### Page
Davis v. Provo City Corp.

*251CROCKETT, Justice

(concurring).

I concur, but I deem it advisable to note that it is my opinion that a city is not necessarily protected against suit in all instances, even where the function is governmental. Respected authorities have recognized that where a static condition of extreme danger is knowingly permitted to persist, that the city may be held liable. Illustrative of this is the case of Wiggins v. City of Ft. Worth1 where the municipality was held responsible for keeping wild animals in a public park in such circumstances that an animal might reach and injure visitors, and the case of Hoffman v. City of Bristol2 where the city maintained a diving board over shallow water in a public swimming pool without any warning or indication of danger. It is easy to imagine other circumstances of such a hazardous nature being allowed to continue that gross injustice might exist if no redress were permitted.

### Dataset extract
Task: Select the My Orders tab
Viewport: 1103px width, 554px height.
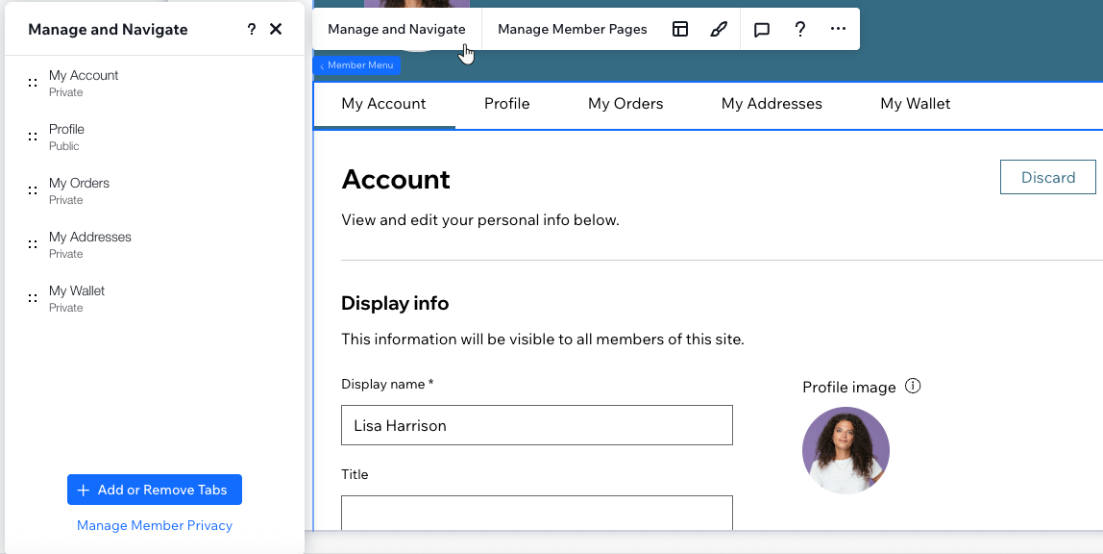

### Goals
A – Which case names appear in the concurring opinion, counting the one in its heading?
B – Pick up the concurring opinion after its final sentence and carry it forward.

### Results of the exercise
A – Davis v. Provo City Corp., Wiggins v. City of Ft. Worth, Hoffman v. City of Bristol

B –
While I am in accord with the decision here, that the fact situation does not come under the exception set out in such cases, and that our doctrine of governmental immunity from suits for negligence is so ingrained in our law that any change should be legislative, yet I believe that the authorities just referred to are well reasoned and that they are not in conflict with the decision in the instant case. And this is said despite the language used in Bingham v. Board of Education of Ogden City which seems somewhat broader than required by the fact situation there involved.

. Tex.Civ.App., 299 S.W. 468, affirmed Tex.Com.App., 5 S.W.2d 761.

.- Supra.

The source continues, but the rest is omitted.